CASA ISOLANI "delle tre frecce"

Strada Maggiore, 19 - BOLOGNA

 Corte Isolani, che attraversa i Palazzi Isolani fra Piazza Santo Stefano e Strada Maggiore, è stata ristrutturata nel 1993, con un intervento di recupero architettonico costato 6 miliardi delle vecchie lire.


 A occuparsi del recupero è stata l'architetta Marina di Mottola, moglie di Francesco Cavazza Isolani che, col fratello Gualtiero, rappresenta la continuità di una delle famiglie più antiche di Bologna.
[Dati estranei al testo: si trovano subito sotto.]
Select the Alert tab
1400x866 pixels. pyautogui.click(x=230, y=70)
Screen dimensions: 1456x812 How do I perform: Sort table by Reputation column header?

 Partendo da→ Palazzo Isolani su piazza Santo Stefano al numero 16, entro in Corte Isolani al numero 18.

Bologna-Corte Isolani




La Corte ha un percorso fatto di quattro cortili, diventato luogo di passeggio.

Bologna-Corte Isolani







Bologna-Corte Isolani







Bologna-Corte Isolani




CASA ISOLANI "delle tre frecce"

Strada Maggiore, 19.

Gli Isolani si stabilirono a Bologna nel 13° secolo come mercanti di stoffe, di origine cipriota (da qui il nome Isolani, essendo Cipro un'isola).
Nel 1210 sorse la casa mercantile Isolani di Strada Maggiore ed è giunta fino a noi praticamente intatta nell'aspetto originale. Purtroppo hanno dovuto mettere le stampelle, cioè costruire due pilastri di mattoni per meglio tenerla su a sostenere il terzo piano.
Questa casa è dunque composta dal pianterreno, con botteghe, ed ampio portale ad archi ogivali. Un primo e un secondo piano con bifore a tutto sesto; ed infine un terzo piano il quale poggia su tre travi di quercia alte ben 9 metri.

Bologna-Casa Isolani




LA LEGGENDA

Accompagna la casa la simpatica leggenda delle tre frecce conficcate nel soffitto sotto al portico: tre briganti erano incaricati da un nobiluomo di uccidere la moglie traditrice. Vista la donna alla finestra i sicari presero la mira, ma elle fece cadere il mantello mostrandosi nuda.
 I tre uomini, distratti dalla scena, mancarono il bersaglio.
In realtà non sono altro che tre finte frecce messe da qualche burlone durante una ristrutturazione avvenuta a metà dell'Ottocento.
Io ne ho individuate due (non sono facili da localizzare):
una prima

Bologna-Casa Isolani-strada-maggiore




e una seconda, più facile da individuare perchè a lato di una grossa macchia bianca di umidità.

Bologna-Casa Isolani-Strada-Maggiore







Bologna-Casa Isolani-Strada-Maggiore



Il merito di questa casa antichissima è stato quello di contribuire alla futura edilizia bolognese, verso quella che sarà detta "Civiltà dei Portici".